● Saved entries
((
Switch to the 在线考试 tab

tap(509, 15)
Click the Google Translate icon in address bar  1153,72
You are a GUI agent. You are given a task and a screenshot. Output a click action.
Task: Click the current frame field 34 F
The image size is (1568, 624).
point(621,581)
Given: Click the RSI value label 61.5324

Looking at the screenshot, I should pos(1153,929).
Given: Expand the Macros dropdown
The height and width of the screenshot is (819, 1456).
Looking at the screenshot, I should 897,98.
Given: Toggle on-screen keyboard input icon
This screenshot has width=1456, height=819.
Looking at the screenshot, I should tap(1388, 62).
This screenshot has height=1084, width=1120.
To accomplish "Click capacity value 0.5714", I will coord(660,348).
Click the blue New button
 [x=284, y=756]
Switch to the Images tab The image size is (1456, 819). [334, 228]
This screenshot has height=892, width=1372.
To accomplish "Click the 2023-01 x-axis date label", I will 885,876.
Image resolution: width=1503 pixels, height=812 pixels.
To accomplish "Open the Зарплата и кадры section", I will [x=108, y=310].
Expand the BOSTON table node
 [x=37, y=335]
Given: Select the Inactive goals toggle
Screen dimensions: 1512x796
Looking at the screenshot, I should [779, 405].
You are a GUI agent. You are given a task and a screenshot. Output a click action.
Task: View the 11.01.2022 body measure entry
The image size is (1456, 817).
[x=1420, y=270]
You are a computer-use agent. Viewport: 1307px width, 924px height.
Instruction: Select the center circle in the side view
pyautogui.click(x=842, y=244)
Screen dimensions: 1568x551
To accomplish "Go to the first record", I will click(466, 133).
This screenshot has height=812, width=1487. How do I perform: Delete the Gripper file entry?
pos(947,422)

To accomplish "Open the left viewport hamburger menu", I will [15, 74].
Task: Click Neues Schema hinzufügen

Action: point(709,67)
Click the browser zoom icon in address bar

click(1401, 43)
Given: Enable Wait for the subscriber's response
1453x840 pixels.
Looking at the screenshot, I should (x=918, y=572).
))
● Your task
Check each line of the entries, and copy the ones that contain "Open".

● Answer to this exercise
To accomplish "Open the Зарплата и кадры section", I will [x=108, y=310].
To accomplish "Open the left viewport hamburger menu", I will [15, 74].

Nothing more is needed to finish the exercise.